Cro-Magnon Man

14 12

21 02

2019

Cro-Magnon Man

Jakub Berdych Karpelis

Curated by Jan Dotřel

Reinterpretation-Recyclation

In 2002 Jakub Berdych Karpelis, along with Maxim Velčovský, founded the Qubus Design Studio and, in the same year, the Qubus Design Shop focusing on the presentation of complete collections characterized by a signature style. One of the essential characteristics of Jakub’s work is searching for and finding items which have already been used several times, a process which perhaps plays a more important role than creating objects from wholly new pieces. In this way, the primary function of the given object is suppressed while, through other forms, new sign systems can be found. In the context of Czech design, Jakub’s tendency towards recyclation and reinterpretation is certainly definitive. It can be said that it has created a specific aspect of Czech contemporary design that has formed how the scene is perceived internationally. Raising seemingly absurd values to the level of a luxurious, meaningful transformation of ordinary things in an exclusive, full metamorphosis represents approaches that many designers of the younger generation follow.

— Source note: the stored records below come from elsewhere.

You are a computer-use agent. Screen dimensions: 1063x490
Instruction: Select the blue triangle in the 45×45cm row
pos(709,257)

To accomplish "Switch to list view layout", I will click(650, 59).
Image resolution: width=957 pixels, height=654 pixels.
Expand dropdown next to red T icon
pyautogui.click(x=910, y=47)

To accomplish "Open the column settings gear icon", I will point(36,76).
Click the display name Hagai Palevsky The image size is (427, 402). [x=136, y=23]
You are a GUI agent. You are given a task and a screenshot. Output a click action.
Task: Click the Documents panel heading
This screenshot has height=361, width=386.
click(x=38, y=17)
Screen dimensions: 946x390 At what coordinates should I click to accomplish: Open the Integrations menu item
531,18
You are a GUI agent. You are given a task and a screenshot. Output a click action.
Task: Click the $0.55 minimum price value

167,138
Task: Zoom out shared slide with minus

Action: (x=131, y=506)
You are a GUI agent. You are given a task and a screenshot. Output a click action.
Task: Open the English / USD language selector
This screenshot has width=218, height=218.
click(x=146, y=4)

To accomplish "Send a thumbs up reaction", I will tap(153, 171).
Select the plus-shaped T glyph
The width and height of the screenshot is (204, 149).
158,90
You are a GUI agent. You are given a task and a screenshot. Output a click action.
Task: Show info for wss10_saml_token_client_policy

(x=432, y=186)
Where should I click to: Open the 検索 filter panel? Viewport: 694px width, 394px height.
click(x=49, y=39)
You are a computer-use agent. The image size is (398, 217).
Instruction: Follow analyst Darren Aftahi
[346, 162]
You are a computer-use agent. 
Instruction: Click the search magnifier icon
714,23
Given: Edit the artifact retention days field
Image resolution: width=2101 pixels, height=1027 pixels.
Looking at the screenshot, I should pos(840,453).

Transformation-Disintegration

The criterion of art par excellence, that is its primary functionality, often, in the case of Jakub’s work, loses its stability and changes into object art whose signs are rather indicative of free art. This tendency is never followed by Jakub and the Qubus Design Studio through the help of endless repetitions of the contemporary design canons. Instead, they proceed, above all, through a nonconventional overlap and the demolition of previously experienced forms. This means that we can then see the purity of ancient kylixes, decorative visuality of the Biedermeier vases, or Czech 20th century cut glass in succession mutating on and deforming themselves.

Context

Warehouses, stone quarries, attics, factories, these were all places where potential for a new context could be found. Exhibit a form, then hack it up with a hammer. At other times the material, or object, must wait decades before being used again, or maybe even centuries for it to once again charge its new, until now, undiscovered values. Context as an artwork term is one of the most essential pillars of art creation and, in Jakub’s case, a crucial foundation.

Synthesis – Metamorphosis

Processes concerning themselves primarily with materials such as these. Glass combined with plastic, gold-plated porcelain, glass-fired wood, glass perforated with reliefs, raw and fused basalt, or marble – stone. All of this in the most distinct combinations, many of which are more than bold. Geological metamorphosis points to the change of rocks by pressure, heat, and chemical reactions while in biology geneses command development. In Jakub’s work, both of these principles synthesize together.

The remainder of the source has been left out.